Start of Data listing

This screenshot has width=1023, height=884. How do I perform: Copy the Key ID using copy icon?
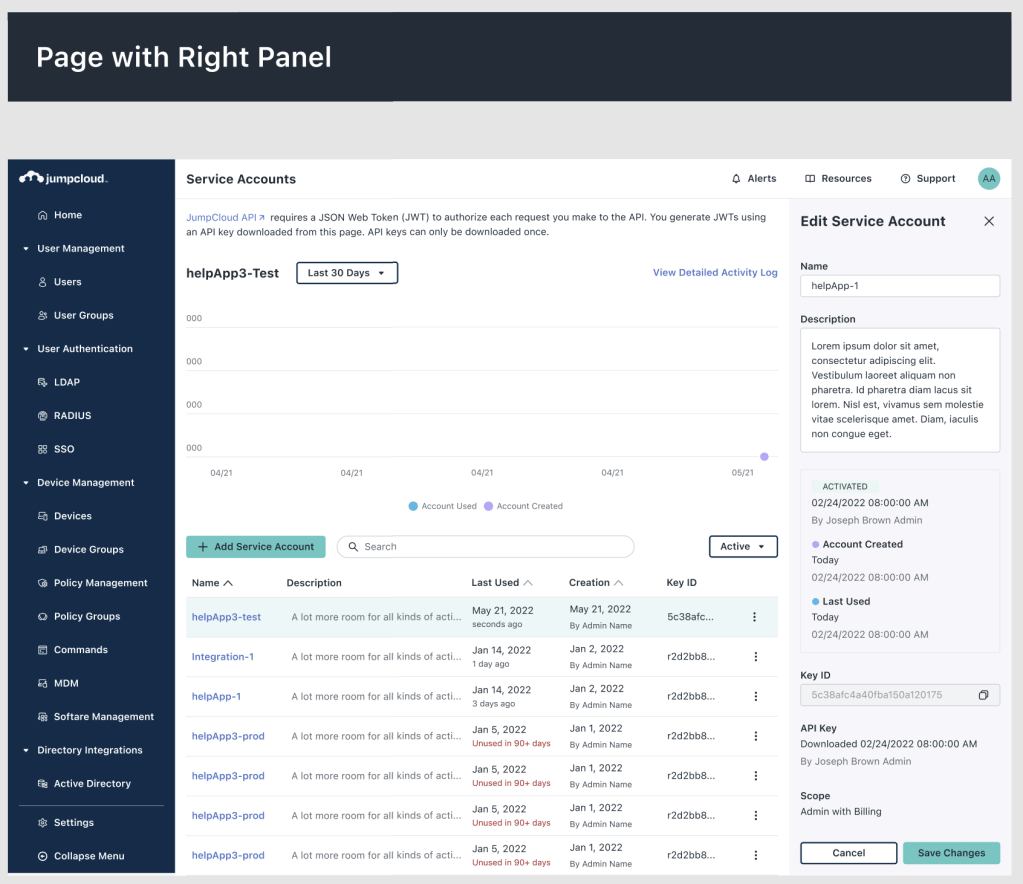click(x=984, y=695)
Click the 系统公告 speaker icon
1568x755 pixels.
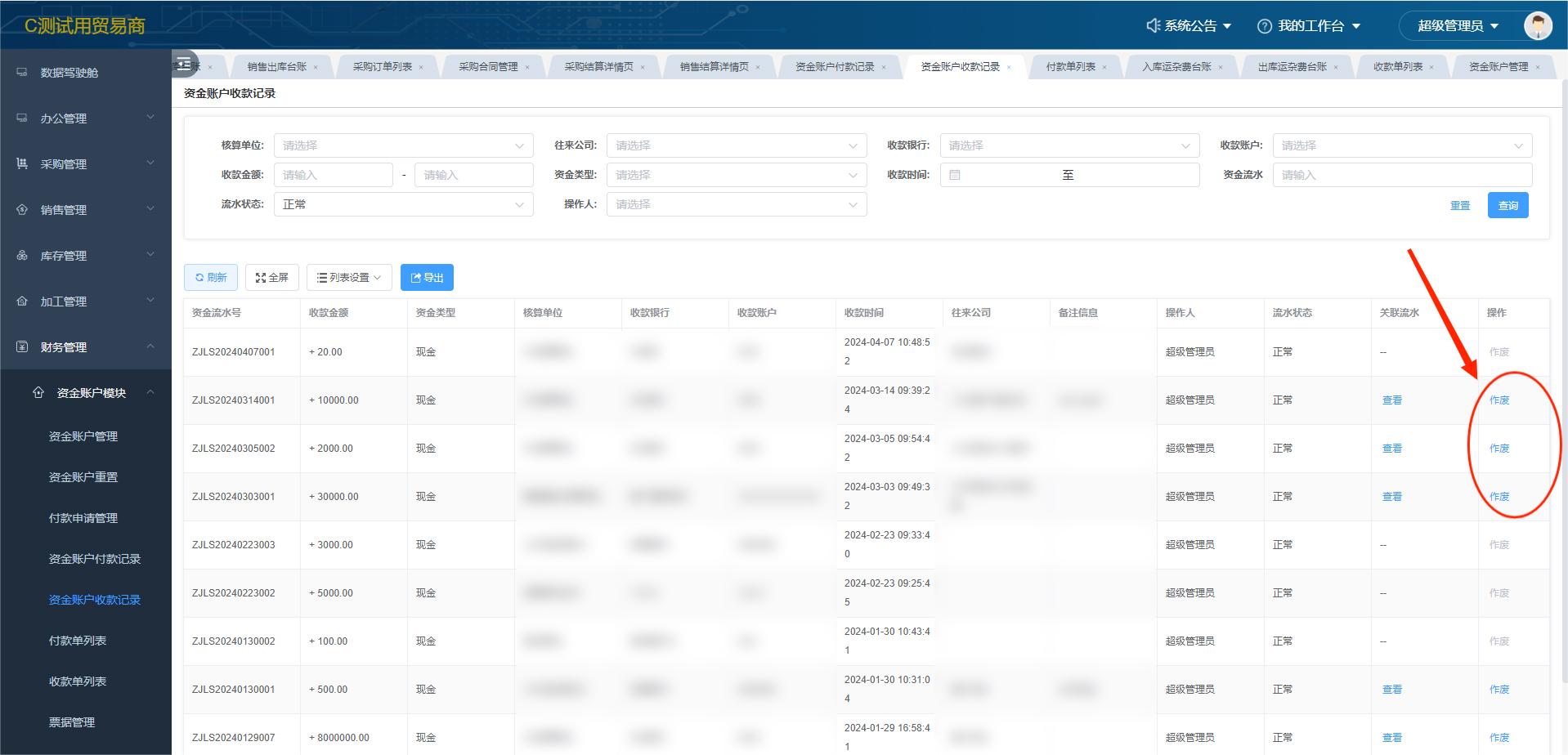click(1153, 26)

End of Data listing

#### Exercise instructions
Reproduce the lines of the records above word for word, and leave out the pictures.

#### Finished answer
This screenshot has width=1023, height=884. How do I perform: Copy the Key ID using copy icon?
click(x=984, y=695)
Click the 系统公告 speaker icon
1568x755 pixels.
click(1153, 26)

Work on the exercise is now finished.